Archive for May, 2012
The Culture of Greed: Puff Daddy’s Son Accepts Scholarship Despite Father’s Half a Billion Wealth
Posted by popreflection in Everything on May 31, 2012
That this is a world of the rich, by the rich and for the rich becomes evident to me everyday. The latest example to the point: Puff Daddy’s son who received a $ 54,000 scholarship to attend UCLA despite his father’s whopping half a billion dollar wealth.
Puff Daddy is considered the riches man in hip-hop and his wealth was estimated at nearly $550 million by Forbes magazine last year.
The rap mogul’s oldest boy will attend top athletic powerhouse UCLA on a full Division 1 scholarship to play football.

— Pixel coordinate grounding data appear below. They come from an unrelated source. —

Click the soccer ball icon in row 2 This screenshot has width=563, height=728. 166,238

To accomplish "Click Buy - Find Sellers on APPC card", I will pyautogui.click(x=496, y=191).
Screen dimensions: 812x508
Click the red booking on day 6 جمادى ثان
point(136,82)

The scholarship is only available to the most elite high school athletes, aged 19 and under.
At the same time, UCLA is a school where tuition and fees have tripled in the past ten years, rendering the once affordable UC an expensive school resulting in open protests and general dissatisfaction on the side of students who find it increasingly more un-affordable to attend UCLA.
Naturally, some have questioned the rationale of the school to give this much money to the son of a multimillionaire, especially in light of the astronomic budget crisis in California in general and the UC system in particular.

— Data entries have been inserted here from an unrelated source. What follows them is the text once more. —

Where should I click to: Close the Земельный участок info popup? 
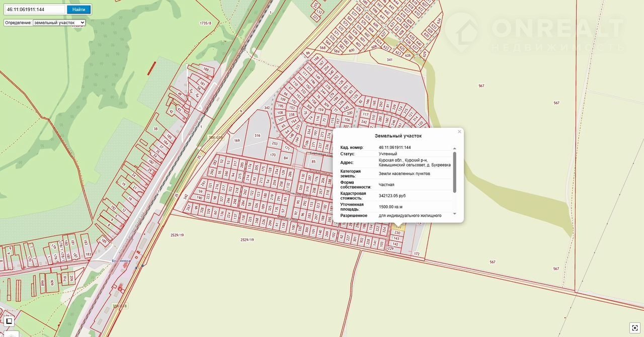coord(459,132)
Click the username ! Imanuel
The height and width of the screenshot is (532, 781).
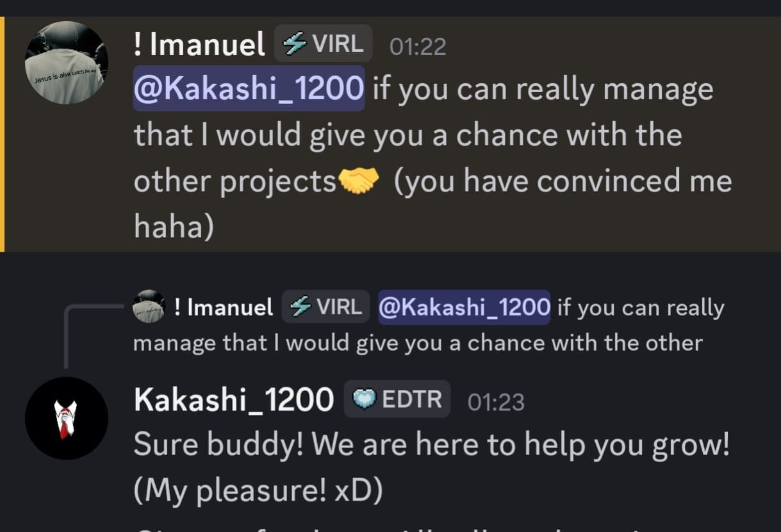(199, 42)
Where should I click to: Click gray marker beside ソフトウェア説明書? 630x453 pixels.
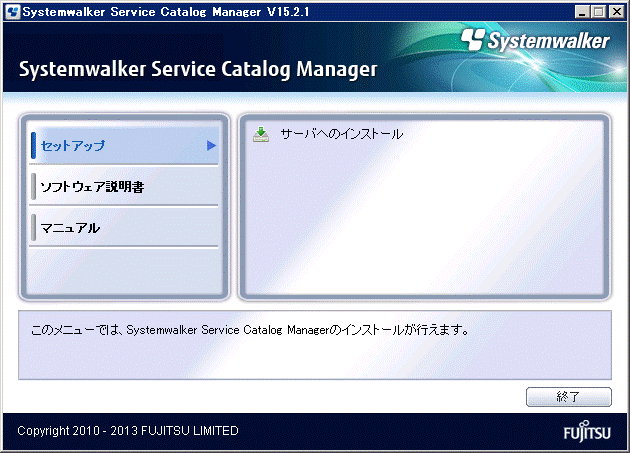[x=34, y=187]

“UCLA’s athletic department needs to consider the fact that perhaps there is another athlete on the football team, who could perhaps really use this scholarship,” UCLA student Neshemah Keetin told CBS Los Angeles.

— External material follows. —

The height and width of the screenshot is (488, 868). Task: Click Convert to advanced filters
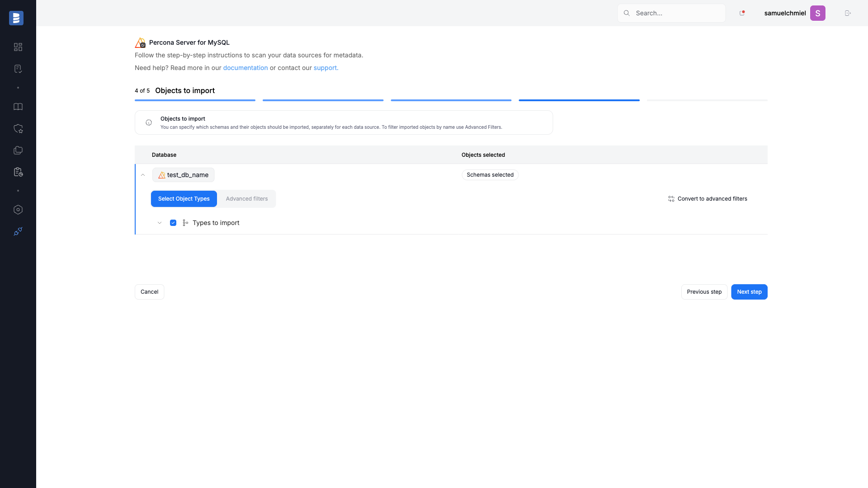click(x=708, y=199)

In its response to criticism over the award, UCLA stressed its “robust financial aid program,” 30 percent of which it said is funded by tuition and fee revenue:
“Unlike need-based scholarships, athletic scholarships are awarded to students strictly on the basis of their athletic and academic ability — not their financial need. Athletic scholarships, such as those awarded to football or basketball players, do not rely on state funds. Instead, these scholarships are entirely funded through UCLA Athletics ticket sales, corporate partnerships, media contracts and private donations from supporters,” the statement said.
Others have argued similarly, namely that his son earned the scholarship and has every right to it, regardless of his father’s wealth.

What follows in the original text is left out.